## [CHECK YOUR UNDERSTANDING]
1. According to the passage about bringing the N.F.L. online, what job did the league offer her?
2. In the passage about bringing the N.F.L. online, rewrite the part starting at "She returned to" and ending at "on the Internet.", substituting "the league officials" for "the football people".
3. Continue the passage about bringing the N.F.L. online from where it stops.

Late one morning, visiting a friend at an advertising agency, she was pulled aside by someone in the office, who offered to show her "this online thing."

"They had pictures. They were laid out the way a magazine would be," she says now. "It was absolutely electrifying. I remember thinking that this was what we'd been waiting for -- the 'we' there being people who thought that new ways of distributing information were on the horizon."

She returned to her office, forged a pitch for a commercial Internet site, and went straight to the football people. "I sat down with the president of the N.F.L. and said, 'The world is changing. I've seen this thing, and it's called the Internet, and watch out because it's going to be big.'" Then she laid out a plan to put the league on the Internet.

"I positioned it totally in terms of helping the N.F.L. reach a younger, hipper audience," she says. The league listened -- and offered her a job as vice-president for programming and media development. Her responsibility was to put together an N.F.L. Web site, without spending a ton of money.

## [DATASET RECORDS]

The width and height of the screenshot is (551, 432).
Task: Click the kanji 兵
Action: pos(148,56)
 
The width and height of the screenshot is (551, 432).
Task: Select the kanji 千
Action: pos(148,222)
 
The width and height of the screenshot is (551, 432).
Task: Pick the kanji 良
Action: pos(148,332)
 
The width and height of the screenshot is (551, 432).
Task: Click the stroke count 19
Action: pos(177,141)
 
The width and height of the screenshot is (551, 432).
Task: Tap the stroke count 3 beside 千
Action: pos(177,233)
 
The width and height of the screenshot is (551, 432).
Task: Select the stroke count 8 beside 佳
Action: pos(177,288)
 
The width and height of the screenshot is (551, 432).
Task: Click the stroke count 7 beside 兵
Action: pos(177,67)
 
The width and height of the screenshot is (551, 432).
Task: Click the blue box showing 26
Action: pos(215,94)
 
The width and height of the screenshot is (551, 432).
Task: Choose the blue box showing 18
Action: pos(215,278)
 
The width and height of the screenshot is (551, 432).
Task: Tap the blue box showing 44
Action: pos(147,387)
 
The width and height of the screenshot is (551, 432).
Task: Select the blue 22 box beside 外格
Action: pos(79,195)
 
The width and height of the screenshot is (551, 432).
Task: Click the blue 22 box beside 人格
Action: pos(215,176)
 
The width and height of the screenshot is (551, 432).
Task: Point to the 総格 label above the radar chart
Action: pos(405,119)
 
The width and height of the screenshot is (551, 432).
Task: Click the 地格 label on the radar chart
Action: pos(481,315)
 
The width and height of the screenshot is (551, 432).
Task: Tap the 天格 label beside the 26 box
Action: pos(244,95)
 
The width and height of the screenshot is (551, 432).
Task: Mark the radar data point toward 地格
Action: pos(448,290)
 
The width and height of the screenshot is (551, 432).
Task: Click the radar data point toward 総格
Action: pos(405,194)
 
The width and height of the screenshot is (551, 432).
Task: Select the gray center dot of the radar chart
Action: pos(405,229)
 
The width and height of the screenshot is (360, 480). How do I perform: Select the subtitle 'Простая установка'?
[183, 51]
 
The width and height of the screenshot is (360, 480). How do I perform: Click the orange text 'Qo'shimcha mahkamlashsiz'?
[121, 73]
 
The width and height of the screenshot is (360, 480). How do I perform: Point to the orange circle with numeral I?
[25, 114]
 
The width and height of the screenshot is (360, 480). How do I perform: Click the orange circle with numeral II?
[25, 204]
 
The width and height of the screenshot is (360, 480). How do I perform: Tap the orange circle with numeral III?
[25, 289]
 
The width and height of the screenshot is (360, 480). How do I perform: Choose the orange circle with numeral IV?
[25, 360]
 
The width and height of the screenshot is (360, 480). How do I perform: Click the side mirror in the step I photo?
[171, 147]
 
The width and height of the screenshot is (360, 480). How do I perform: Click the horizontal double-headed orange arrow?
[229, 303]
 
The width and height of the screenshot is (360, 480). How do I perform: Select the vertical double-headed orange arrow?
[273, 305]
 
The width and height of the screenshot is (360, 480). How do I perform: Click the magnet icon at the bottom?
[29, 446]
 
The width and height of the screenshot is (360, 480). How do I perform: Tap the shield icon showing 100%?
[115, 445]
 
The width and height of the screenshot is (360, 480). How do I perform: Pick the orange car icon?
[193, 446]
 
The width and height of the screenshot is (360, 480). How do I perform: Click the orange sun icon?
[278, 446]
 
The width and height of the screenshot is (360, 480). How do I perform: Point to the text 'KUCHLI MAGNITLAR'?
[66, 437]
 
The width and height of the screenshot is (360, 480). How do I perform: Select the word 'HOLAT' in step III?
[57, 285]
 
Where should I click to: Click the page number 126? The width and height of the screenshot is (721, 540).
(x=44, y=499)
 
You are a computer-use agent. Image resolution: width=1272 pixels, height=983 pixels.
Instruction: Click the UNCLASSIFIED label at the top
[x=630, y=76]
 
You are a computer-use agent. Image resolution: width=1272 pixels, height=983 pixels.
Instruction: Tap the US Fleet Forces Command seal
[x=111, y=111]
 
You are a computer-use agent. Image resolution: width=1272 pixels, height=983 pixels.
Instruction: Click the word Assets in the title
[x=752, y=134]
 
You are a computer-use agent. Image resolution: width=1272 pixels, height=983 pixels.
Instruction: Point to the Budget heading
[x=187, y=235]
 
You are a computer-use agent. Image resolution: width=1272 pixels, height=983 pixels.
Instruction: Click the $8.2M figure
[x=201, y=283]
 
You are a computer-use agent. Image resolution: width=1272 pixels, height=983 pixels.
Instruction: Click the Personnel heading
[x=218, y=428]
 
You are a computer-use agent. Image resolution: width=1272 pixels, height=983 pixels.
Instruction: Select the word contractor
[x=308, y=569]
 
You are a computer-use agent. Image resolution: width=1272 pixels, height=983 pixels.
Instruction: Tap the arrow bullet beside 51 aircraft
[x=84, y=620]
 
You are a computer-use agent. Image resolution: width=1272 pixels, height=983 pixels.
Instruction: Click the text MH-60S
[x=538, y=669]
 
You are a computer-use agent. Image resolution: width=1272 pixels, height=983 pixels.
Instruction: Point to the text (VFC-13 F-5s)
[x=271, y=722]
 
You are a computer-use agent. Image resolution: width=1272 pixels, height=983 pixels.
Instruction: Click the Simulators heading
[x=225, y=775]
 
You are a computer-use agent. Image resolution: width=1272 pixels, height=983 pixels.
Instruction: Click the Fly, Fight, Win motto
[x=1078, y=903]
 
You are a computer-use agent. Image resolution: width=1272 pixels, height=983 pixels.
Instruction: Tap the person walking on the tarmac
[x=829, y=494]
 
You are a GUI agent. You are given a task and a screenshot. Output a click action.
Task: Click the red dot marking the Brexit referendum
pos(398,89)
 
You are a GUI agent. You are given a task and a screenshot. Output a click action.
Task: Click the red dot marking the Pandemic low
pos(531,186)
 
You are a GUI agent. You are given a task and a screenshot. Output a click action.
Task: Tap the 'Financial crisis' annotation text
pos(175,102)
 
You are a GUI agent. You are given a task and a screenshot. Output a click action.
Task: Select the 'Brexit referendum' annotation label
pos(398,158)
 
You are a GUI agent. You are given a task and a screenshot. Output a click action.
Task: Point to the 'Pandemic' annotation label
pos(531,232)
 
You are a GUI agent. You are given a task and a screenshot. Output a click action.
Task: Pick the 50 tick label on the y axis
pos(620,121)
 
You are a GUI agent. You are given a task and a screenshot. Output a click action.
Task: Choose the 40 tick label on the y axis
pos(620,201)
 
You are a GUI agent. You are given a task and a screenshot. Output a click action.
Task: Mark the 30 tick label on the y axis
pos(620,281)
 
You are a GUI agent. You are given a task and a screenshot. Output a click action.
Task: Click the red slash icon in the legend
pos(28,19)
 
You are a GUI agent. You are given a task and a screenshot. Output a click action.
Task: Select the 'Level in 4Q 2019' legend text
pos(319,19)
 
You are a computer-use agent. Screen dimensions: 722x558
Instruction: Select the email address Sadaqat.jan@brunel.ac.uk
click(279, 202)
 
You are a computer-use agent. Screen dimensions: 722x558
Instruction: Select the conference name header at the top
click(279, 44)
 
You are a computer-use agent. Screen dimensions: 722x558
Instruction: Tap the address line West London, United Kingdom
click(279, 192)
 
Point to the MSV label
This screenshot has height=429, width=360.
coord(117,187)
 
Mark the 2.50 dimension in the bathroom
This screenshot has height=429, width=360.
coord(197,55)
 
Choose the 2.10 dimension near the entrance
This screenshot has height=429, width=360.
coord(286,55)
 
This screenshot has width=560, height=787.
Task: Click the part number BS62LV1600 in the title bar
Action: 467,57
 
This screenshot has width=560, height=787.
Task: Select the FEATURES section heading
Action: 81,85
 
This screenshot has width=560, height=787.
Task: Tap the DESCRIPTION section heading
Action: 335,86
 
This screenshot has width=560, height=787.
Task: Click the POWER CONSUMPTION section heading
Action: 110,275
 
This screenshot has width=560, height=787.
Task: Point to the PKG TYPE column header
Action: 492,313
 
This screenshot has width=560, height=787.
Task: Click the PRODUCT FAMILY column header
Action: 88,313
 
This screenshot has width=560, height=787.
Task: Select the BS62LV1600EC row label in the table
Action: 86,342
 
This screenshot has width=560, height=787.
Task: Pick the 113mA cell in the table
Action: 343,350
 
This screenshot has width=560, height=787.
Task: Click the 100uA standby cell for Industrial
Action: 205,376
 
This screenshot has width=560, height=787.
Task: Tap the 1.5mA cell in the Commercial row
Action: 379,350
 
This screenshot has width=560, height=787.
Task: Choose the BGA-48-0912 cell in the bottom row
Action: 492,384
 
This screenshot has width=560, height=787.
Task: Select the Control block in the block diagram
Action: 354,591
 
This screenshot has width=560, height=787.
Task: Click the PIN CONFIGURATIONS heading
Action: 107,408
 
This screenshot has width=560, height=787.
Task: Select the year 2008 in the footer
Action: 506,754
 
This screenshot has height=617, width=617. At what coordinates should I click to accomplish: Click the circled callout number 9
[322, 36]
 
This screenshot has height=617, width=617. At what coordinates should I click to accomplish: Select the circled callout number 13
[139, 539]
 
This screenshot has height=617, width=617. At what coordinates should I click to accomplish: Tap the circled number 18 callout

## [ACTIVITY ANSWERS]
1. Vice-president for programming and media development.

2.
She returned to her office, forged a pitch for a commercial Internet site, and went straight to the league officials. "I sat down with the president of the N.F.L. and said, 'The world is changing. I've seen this thing, and it's called the Internet, and watch out because it's going to be big.'" Then she laid out a plan to put the league on the Internet.

3.
Ms. Kirschner was heading into uncharted territory. "We really didn't know what made a great Web site," she says. She wanted to give the fans something that they couldn't get from the television networks or the newspaper. She settled on the concept that now informs the Fathom project: NFL.com would be the unmediated voice of the league, offering interviews and chats with players, fans, and coaches, along with up-to-the-minute statistics.

Today, the N.F.L.'s Web site is the most popular of any professional league's; among all sports sites, only ESPN.com and CBS SportsLine get more hits.

Now her challenge with Fathom looms large. There are academic partners yet be to courted, investors yet to be found, profits yet to be made, and tens of thousands of articles yet to be produced -- the spectrum of human thought to be captured and downloaded onto a Web site.

"This project is enormous, and if I were really smart, I'd give up right now," she says with a chuckle. "We're taking a first step on what's going to be a very long trail."

But it's a challenge that she seems to like.

"The idea that I could have a little footnote in the evolution of what higher education means gets me excited," Ms. Kirschner says. "We are so much at the beginning of what online education is. We are not even in the equivalent of the 1950's in television. Milton Berle hasn't arrived yet. But with these things you're either too early or too late, and I've found that it's better to be too early."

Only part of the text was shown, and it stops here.